WHAT YOU ARE ASKED TO DO
Your task is to write out the lines from the line containing "Más información (408, 255)" through the last line of the material, exactly.

DATA

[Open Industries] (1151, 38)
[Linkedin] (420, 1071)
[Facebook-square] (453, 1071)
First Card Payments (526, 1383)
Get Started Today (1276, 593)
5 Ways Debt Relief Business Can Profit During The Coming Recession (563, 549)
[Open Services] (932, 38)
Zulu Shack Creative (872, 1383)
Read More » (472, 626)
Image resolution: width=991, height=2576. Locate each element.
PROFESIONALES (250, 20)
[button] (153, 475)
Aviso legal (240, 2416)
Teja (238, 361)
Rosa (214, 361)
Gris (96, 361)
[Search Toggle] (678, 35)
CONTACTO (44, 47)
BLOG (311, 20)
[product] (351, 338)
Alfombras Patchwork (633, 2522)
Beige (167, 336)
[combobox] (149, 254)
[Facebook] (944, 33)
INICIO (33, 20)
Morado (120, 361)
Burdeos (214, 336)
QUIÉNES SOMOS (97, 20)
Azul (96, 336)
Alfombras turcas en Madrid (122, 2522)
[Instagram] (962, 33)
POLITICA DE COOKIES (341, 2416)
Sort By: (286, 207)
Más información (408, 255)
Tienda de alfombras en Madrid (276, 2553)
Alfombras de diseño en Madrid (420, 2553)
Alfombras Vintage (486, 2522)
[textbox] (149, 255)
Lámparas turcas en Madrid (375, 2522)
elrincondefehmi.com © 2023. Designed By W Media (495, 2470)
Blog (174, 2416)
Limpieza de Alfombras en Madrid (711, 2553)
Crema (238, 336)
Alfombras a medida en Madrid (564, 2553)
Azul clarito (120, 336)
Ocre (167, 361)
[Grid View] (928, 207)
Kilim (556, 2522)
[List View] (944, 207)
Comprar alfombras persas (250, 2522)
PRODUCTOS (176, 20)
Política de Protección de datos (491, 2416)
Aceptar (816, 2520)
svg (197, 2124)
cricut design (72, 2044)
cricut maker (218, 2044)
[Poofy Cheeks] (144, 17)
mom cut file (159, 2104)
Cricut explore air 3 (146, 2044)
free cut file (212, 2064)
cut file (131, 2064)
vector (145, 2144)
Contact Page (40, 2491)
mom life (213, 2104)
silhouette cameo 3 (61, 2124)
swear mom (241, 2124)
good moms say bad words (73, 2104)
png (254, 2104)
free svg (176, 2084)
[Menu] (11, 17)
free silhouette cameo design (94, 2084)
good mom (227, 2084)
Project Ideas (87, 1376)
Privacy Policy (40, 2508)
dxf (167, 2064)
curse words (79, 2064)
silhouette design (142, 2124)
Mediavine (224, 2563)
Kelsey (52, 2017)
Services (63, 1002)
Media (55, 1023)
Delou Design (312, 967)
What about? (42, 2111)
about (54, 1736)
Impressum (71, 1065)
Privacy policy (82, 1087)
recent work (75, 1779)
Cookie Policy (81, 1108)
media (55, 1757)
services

OUTPUT
Más información (408, 255)
Tienda de alfombras en Madrid (276, 2553)
Alfombras de diseño en Madrid (420, 2553)
Alfombras Vintage (486, 2522)
[textbox] (149, 255)
Lámparas turcas en Madrid (375, 2522)
elrincondefehmi.com © 2023. Designed By W Media (495, 2470)
Blog (174, 2416)
Limpieza de Alfombras en Madrid (711, 2553)
Crema (238, 336)
Alfombras a medida en Madrid (564, 2553)
Azul clarito (120, 336)
Ocre (167, 361)
[Grid View] (928, 207)
Kilim (556, 2522)
[List View] (944, 207)
Comprar alfombras persas (250, 2522)
PRODUCTOS (176, 20)
Política de Protección de datos (491, 2416)
Aceptar (816, 2520)
svg (197, 2124)
cricut design (72, 2044)
cricut maker (218, 2044)
[Poofy Cheeks] (144, 17)
mom cut file (159, 2104)
Cricut explore air 3 (146, 2044)
free cut file (212, 2064)
cut file (131, 2064)
vector (145, 2144)
Contact Page (40, 2491)
mom life (213, 2104)
silhouette cameo 3 (61, 2124)
swear mom (241, 2124)
good moms say bad words (73, 2104)
png (254, 2104)
free svg (176, 2084)
[Menu] (11, 17)
free silhouette cameo design (94, 2084)
good mom (227, 2084)
Project Ideas (87, 1376)
Privacy Policy (40, 2508)
dxf (167, 2064)
curse words (79, 2064)
silhouette design (142, 2124)
Mediavine (224, 2563)
Kelsey (52, 2017)
Services (63, 1002)
Media (55, 1023)
Delou Design (312, 967)
What about? (42, 2111)
about (54, 1736)
Impressum (71, 1065)
Privacy policy (82, 1087)
recent work (75, 1779)
Cookie Policy (81, 1108)
media (55, 1757)
services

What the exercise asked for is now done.